# Problem statement
The lines below that include the word "item" are to be reported.

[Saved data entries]
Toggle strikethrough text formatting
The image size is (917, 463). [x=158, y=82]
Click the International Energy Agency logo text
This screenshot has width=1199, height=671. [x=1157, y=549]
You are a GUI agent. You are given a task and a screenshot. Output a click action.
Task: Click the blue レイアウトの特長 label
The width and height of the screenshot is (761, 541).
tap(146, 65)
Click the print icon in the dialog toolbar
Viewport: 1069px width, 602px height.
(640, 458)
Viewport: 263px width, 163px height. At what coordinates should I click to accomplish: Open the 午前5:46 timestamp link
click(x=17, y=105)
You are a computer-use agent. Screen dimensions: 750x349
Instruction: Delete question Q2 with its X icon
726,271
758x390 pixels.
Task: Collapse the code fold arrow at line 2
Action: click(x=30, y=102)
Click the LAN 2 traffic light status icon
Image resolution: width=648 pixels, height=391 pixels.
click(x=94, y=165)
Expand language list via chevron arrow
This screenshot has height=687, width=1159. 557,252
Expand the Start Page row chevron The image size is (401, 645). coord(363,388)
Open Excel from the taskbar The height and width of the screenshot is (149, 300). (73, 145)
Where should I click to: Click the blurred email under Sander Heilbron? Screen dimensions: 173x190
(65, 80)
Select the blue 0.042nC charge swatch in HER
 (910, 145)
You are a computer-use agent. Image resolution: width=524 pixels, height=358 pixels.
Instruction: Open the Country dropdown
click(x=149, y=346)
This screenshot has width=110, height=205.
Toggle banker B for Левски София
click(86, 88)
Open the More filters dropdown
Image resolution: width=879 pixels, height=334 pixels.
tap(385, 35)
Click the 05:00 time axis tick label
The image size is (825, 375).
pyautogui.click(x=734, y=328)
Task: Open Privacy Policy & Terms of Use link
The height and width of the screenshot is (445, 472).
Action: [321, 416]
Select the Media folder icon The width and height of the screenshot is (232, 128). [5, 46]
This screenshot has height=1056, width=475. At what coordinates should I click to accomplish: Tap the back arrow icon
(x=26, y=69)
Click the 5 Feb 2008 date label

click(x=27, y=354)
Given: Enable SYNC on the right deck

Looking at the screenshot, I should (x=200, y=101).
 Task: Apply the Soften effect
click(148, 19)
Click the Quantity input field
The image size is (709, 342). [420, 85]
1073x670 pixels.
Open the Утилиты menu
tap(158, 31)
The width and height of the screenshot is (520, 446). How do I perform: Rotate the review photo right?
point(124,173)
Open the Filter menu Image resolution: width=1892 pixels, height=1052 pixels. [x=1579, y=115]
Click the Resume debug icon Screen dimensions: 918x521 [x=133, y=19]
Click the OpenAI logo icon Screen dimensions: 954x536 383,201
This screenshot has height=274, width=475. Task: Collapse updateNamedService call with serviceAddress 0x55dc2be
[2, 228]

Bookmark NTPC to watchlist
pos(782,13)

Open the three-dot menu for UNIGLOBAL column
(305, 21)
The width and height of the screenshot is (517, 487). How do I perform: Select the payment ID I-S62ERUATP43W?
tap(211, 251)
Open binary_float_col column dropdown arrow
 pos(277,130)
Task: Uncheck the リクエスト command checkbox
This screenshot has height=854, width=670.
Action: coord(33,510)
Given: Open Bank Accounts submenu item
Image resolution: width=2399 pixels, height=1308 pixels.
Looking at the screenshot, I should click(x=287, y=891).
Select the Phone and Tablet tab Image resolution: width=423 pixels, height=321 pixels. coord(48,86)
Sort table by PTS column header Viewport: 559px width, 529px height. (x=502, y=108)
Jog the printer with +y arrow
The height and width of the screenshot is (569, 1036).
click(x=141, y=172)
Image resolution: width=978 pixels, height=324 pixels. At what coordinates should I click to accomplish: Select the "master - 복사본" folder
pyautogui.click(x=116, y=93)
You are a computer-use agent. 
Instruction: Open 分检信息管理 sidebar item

# Your solution
Given: Open Bank Accounts submenu item
Instruction: Open 分检信息管理 sidebar item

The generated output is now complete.